Output exactly, and only, the stretch of lines beginning at the line with "Open the Prepare for the peak season link" and ending at the last line of the listing below. Drop the pictures.
[[ Data listing, beginning ]]
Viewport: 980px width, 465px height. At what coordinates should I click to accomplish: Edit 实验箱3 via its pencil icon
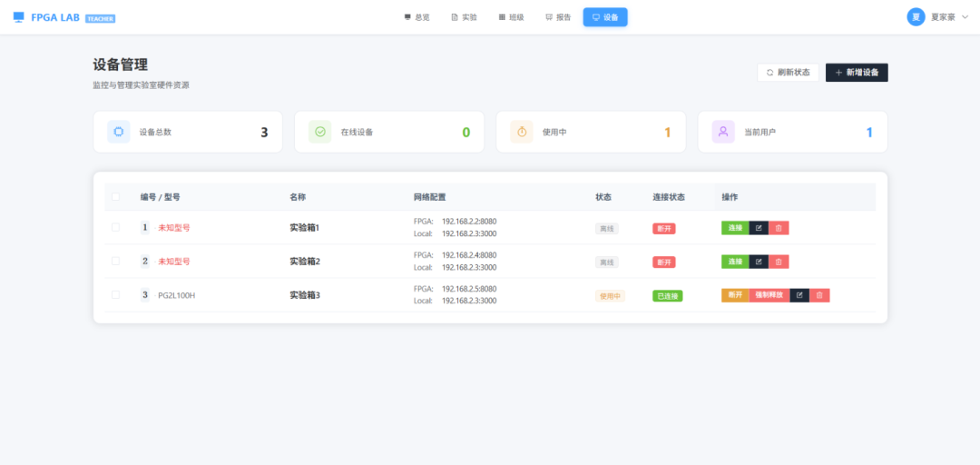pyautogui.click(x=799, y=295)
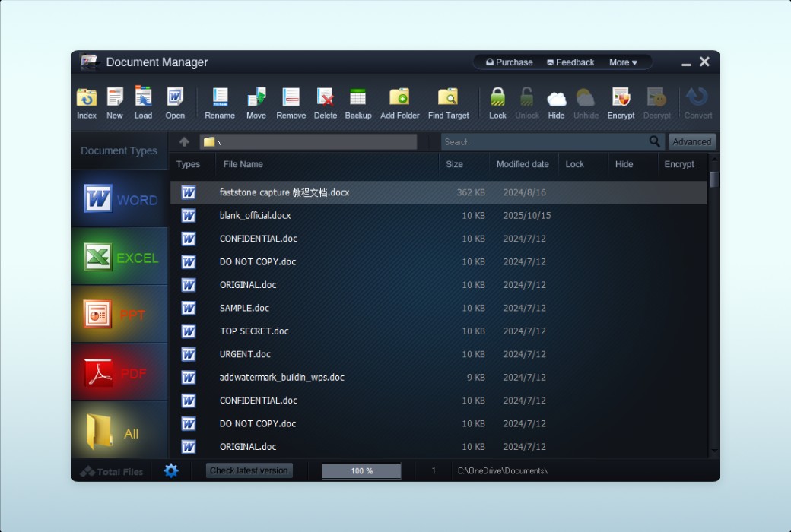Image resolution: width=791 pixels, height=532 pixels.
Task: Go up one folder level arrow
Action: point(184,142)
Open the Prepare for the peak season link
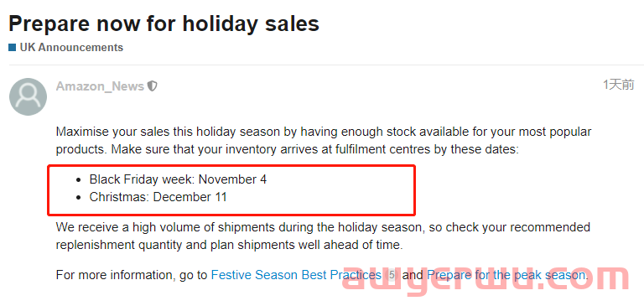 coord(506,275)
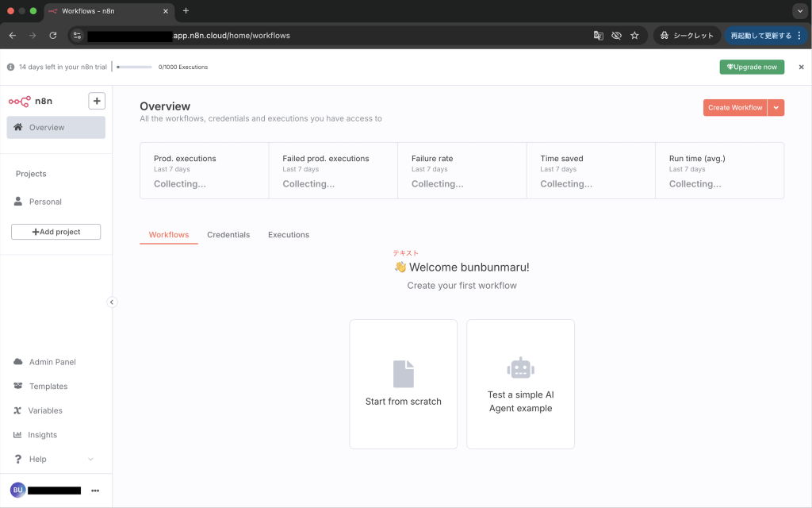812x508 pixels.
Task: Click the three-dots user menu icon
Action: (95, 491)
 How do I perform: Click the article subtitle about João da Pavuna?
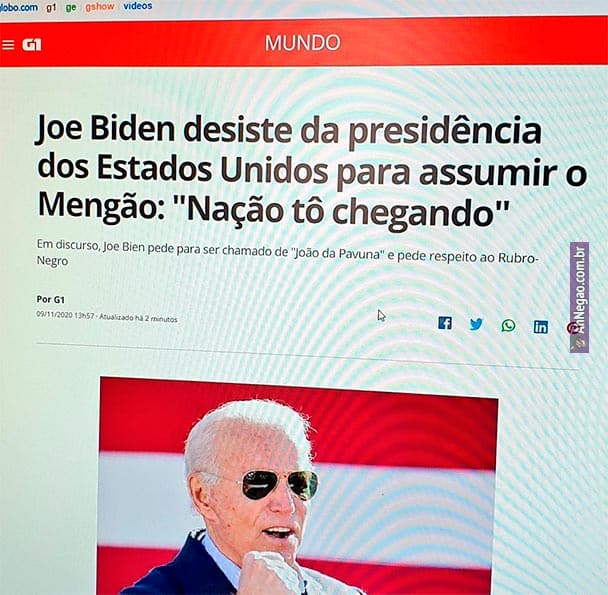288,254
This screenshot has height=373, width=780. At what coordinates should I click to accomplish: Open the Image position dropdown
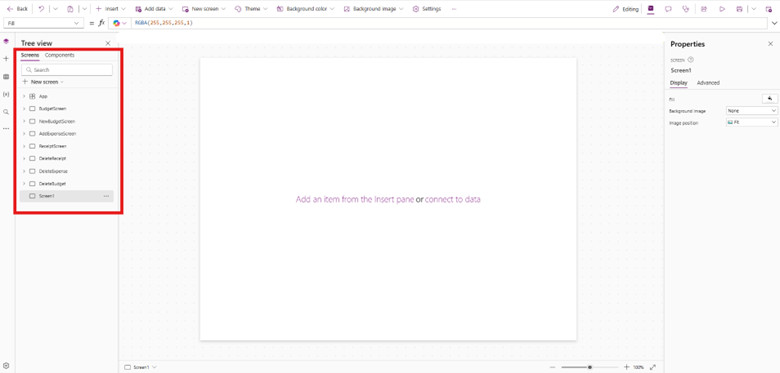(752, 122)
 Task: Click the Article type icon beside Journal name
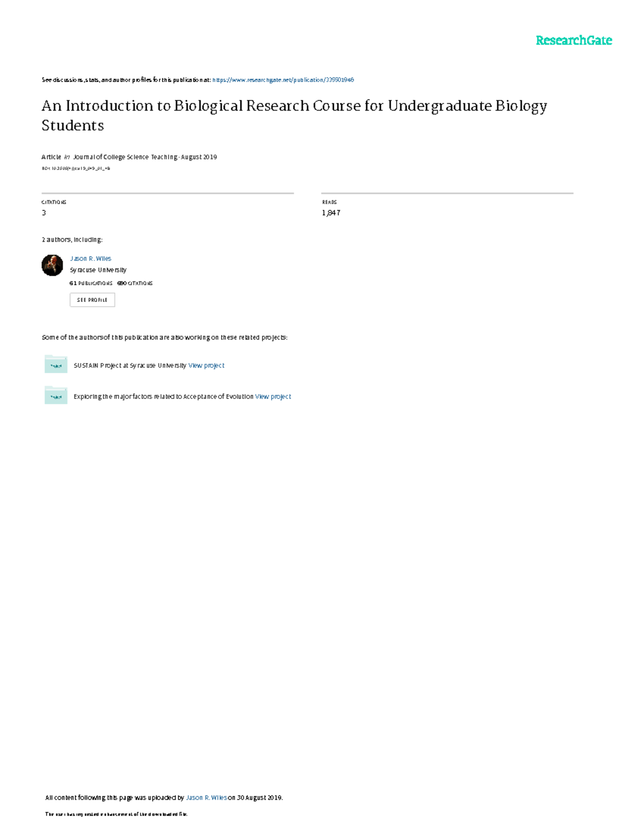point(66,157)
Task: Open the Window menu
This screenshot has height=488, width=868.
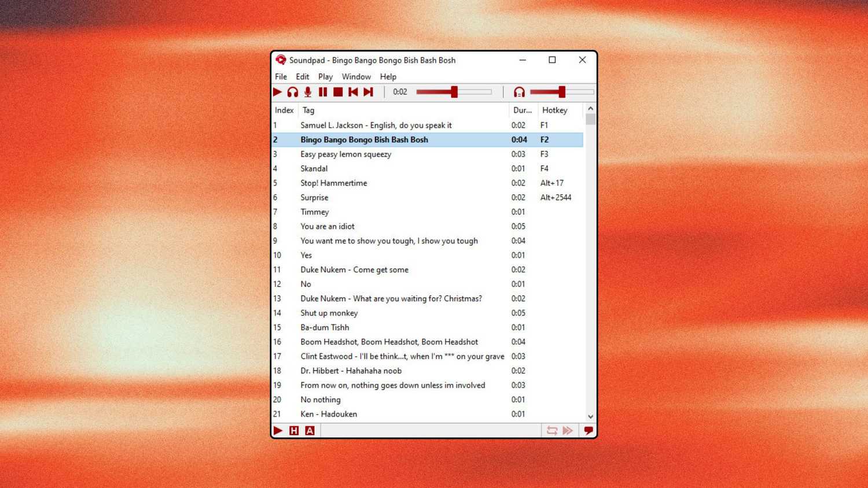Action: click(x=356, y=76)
[[ Data listing, end ]]
> [Response]:
Open the Prepare for the peak season link
 coord(506,275)
812x508 pixels.
Task: Click the three-dots user menu icon
Action: (95, 491)
 How do I perform: Click the article subtitle about João da Pavuna?
288,254
This screenshot has height=373, width=780. At what coordinates should I click to accomplish: Open the Image position dropdown
(752, 122)
 Task: Click the Article type icon beside Journal name
point(66,157)
Task: Open the Window menu
This screenshot has height=488, width=868.
Action: click(x=356, y=76)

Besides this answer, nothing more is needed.